Although he didn’t say so explicitly, Smith follows that refractive m.o. in Alone: Reflections and Meditations on Monk, his fourth solo album, comprising four songs by Monk and four by Smith, among them an original titled “Mystery: Monk and Bud Powell at Shea Stadium.” “I won’t resolve that mystery, but I’m fascinated to see how it’s taken,” Smith said of the implied narrative. He located his booklet note remarks on Monk on his iPhone, and read: In this life, I am closer to you than any other artist, not in the way you inform your music practice and ensemble intelligence, but in the way we calculate inspiration.
“I’m challenging the notion that Monk’s music is purely harmonic, saying it can be performed in multiple languages in a way believable to the listener,” Smith said. “I use melodic elements to evolve the solo passages. Some are composed as fragments, some as long extended lines. When I play through it, I spontaneously select from those composed melodic elements the portions that I need; what I select is based off what I played before, and also where I’m going from there.”
Where is Smith going as he progresses through the second half of his eighth decade? Among other things, he anticipates releasing another dozen or so completed albums, including his complete string and viola quartets, and a trio date with Vijay Iyer and Jack DeJohnette. Their release will likely generate further critical acclaim. He won’t turn it down.
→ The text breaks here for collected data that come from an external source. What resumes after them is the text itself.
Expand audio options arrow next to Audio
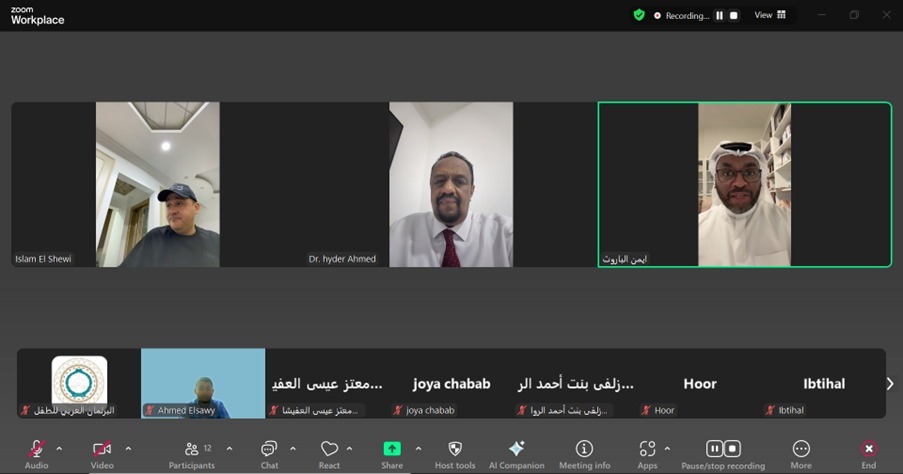This screenshot has width=903, height=474. coord(59,449)
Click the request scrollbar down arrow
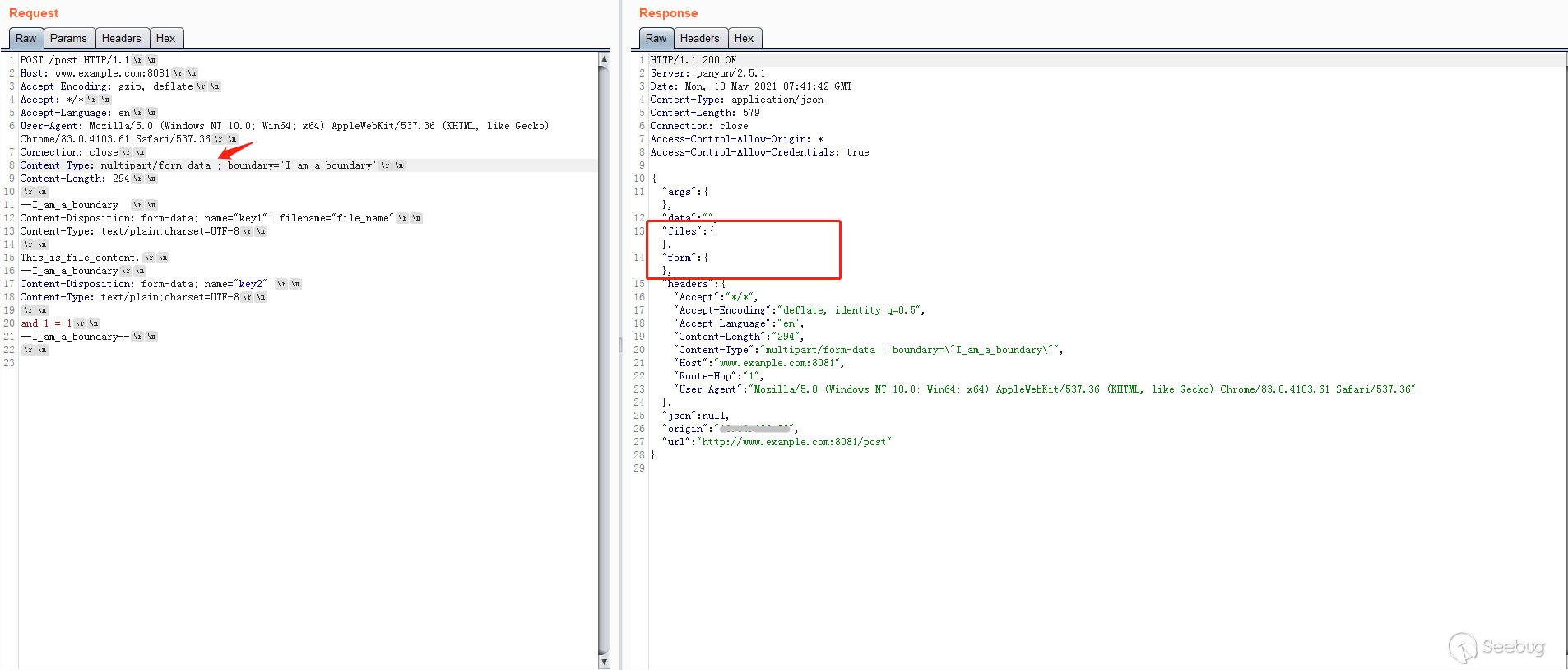The image size is (1568, 670). click(604, 661)
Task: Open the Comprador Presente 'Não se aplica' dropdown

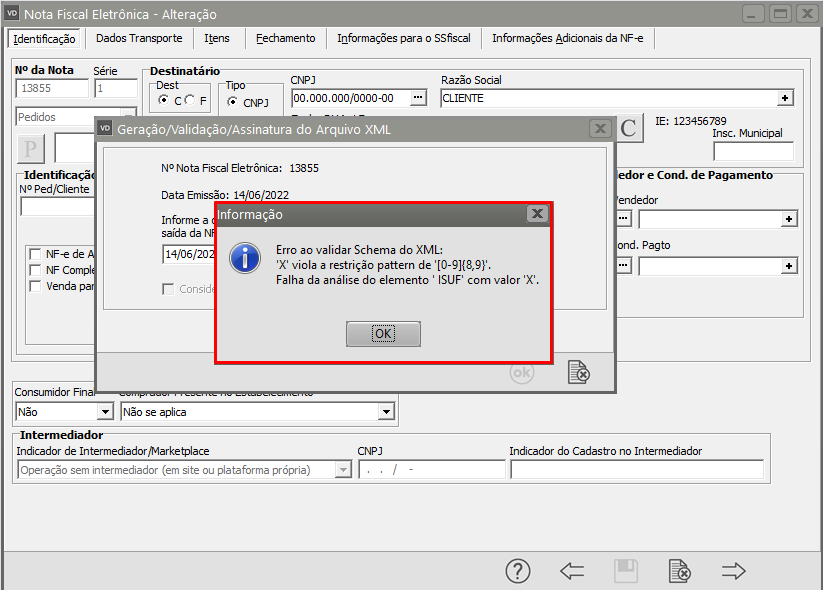Action: coord(386,411)
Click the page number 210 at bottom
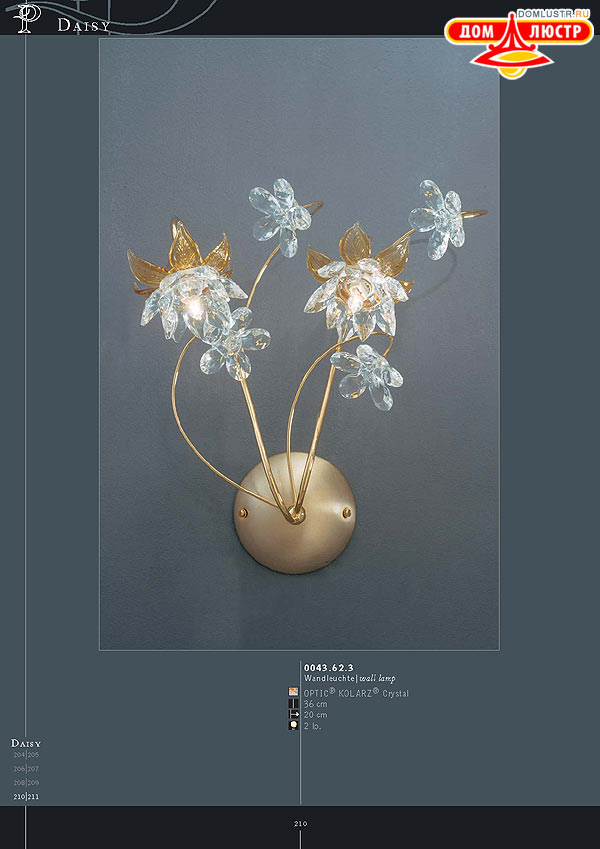This screenshot has width=600, height=849. pos(301,824)
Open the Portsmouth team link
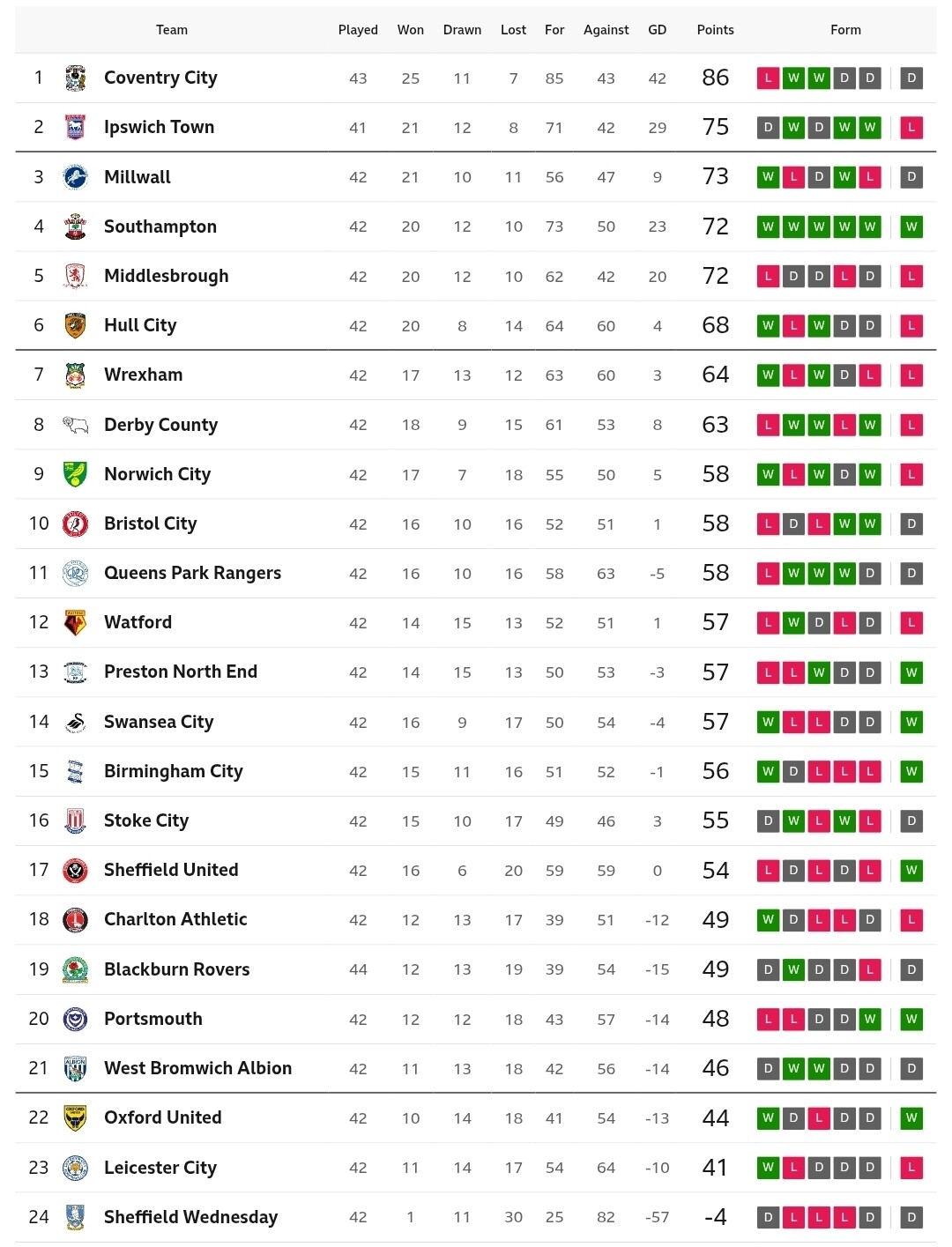952x1247 pixels. click(x=153, y=1019)
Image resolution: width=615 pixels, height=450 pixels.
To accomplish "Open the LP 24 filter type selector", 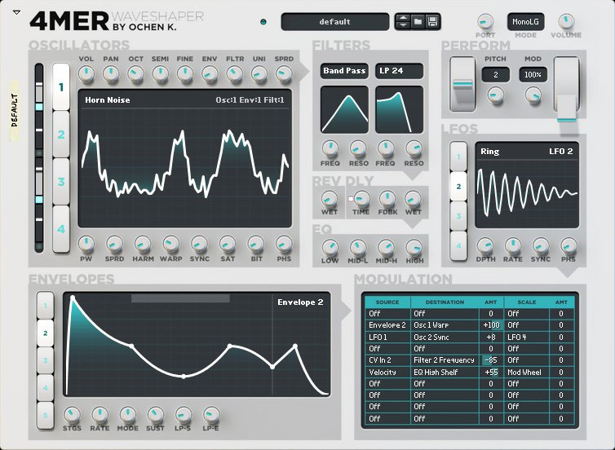I will [399, 71].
“When I was a young, developing artist, my friends and associates in the AACM, and other independent artists whose viewpoints I respect, all thought of DownBeat as the most major component for this music,” Smith said. “DownBeat has covered this music for 80 years, and written about the major artists of our times. I’ve grown, of course, but I do the same thing I’ve done all along. I did it without wondering whether I’d ever get an award. So having Downbeat recognize in 2013 that I’m a composer of value with the Composer of the Year award for Ten Freedom Summers, and now Record of the Year, Artist Of the Year and Trumpeter of the Year—that’s like a grand slam, to use a baseball metaphor.”